Framed null curves and timelike surfaces via Lorentzian harmonic maps into de-Sitter 2-space

TL;DR

This paper constructs Lorentzian harmonic maps into de-Sitter space from framed null curves and explores associated timelike surfaces with constant mean curvature and minimal surfaces in Lorentzian 3-manifolds, analyzing their singularities.

Contribution

It introduces a new method to generate Lorentzian harmonic maps from framed null curves and studies their related timelike surfaces, including singularity characterization.

Findings

Constructed Lorentzian harmonic maps satisfying eigenvalue equations.

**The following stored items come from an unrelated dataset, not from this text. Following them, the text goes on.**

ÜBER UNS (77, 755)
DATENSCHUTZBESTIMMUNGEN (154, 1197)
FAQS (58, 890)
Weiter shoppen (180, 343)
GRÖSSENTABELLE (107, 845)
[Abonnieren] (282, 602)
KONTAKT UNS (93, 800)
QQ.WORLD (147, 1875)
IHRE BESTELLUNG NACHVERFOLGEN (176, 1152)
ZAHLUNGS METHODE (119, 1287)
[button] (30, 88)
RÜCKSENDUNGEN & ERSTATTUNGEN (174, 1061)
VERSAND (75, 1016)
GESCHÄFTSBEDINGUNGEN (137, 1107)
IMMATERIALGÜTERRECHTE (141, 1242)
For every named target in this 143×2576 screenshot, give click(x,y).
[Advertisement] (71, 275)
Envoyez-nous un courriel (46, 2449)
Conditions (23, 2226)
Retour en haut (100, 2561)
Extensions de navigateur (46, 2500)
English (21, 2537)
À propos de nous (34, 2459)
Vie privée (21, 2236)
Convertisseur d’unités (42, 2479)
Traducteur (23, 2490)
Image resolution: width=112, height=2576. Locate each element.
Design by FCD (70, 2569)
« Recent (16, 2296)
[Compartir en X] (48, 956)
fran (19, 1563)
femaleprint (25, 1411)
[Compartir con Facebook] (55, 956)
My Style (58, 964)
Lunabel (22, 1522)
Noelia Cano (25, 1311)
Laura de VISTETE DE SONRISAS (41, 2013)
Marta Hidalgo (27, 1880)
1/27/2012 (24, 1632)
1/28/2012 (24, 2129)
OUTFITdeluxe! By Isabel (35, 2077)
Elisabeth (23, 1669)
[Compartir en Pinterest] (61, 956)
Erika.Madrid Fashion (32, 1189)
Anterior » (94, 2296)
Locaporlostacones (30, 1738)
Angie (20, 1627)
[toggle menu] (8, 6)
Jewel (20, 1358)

Characterized properties of singularities on timelike minimal surfaces.

Connected null curves with timelike surfaces in Lorentzian geometry.

Abstract

We construct a class of Lorentzian harmonic maps into the de-Sitter $2$-space satisfying the eigenvalue equation $\Box N=2H^2N$ for the d'Alambert operator $\Box$ and a non-zero constant $H$ from framed null curves. We also investigate two classes of timelike surfaces associated with these Lorentzian harmonic maps: the first one is timelike surfaces with constant mean curvature $H$ in Lorentz-Minkowski $3$-space and the second one is timelike minimal surfaces in the three-dimensional Lorentzian Heisenberg group $\operatorname{Nil}_3(H)$. In particular, we characterize some properties of singularities on timelike minimal surfaces in $\operatorname{Nil}_3(H)$ via an invariant of framed null curves.